*WHAT YOU SHOULD DO*.
Report the lines of the material that carry the string "menu".

*INPUT RECORDS*.
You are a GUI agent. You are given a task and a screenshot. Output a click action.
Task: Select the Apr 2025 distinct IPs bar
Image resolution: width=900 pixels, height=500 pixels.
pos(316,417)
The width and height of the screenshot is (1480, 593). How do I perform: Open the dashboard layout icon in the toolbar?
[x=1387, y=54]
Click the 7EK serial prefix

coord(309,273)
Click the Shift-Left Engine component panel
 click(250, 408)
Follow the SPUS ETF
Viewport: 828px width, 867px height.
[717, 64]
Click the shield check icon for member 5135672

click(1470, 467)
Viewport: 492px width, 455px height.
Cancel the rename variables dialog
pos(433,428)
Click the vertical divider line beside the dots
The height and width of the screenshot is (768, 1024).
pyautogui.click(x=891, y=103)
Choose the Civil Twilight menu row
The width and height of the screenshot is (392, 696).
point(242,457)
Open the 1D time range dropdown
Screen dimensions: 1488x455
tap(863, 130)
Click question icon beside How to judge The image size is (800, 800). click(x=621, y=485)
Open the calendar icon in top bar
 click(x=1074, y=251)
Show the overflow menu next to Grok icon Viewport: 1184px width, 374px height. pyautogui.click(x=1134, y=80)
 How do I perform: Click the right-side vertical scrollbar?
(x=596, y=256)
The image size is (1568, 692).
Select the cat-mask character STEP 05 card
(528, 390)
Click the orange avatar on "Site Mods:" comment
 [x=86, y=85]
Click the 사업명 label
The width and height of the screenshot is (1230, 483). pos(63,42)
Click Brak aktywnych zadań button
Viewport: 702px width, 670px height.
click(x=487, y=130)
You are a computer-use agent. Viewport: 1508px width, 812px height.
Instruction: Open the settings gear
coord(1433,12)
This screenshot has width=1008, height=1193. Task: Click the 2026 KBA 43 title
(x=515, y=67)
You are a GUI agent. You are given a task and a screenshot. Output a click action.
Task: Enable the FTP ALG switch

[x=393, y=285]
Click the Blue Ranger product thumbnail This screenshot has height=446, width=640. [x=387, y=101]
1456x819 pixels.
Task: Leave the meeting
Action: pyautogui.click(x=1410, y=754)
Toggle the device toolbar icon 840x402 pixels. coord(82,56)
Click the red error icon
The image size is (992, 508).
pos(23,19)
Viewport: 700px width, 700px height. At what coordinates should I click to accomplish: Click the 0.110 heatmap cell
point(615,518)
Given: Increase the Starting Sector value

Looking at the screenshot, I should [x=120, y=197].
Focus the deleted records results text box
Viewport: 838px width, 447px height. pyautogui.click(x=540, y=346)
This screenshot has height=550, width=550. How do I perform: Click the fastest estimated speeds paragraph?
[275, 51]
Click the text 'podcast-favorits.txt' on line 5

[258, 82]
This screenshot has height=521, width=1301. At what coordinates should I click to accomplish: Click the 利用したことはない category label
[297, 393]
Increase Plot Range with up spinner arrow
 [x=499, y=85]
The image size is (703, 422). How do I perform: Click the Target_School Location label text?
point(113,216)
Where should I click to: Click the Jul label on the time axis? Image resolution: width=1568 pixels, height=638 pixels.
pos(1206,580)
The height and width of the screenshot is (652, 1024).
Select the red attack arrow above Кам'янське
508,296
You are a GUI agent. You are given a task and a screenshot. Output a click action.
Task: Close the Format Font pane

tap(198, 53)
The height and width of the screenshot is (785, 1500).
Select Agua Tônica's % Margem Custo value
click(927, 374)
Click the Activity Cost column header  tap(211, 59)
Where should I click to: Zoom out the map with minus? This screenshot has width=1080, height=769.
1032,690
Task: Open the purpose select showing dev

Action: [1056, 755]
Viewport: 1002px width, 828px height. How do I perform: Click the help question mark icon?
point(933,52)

*ANSWER BOX*.
Choose the Civil Twilight menu row
Show the overflow menu next to Grok icon Viewport: 1184px width, 374px height. pyautogui.click(x=1134, y=80)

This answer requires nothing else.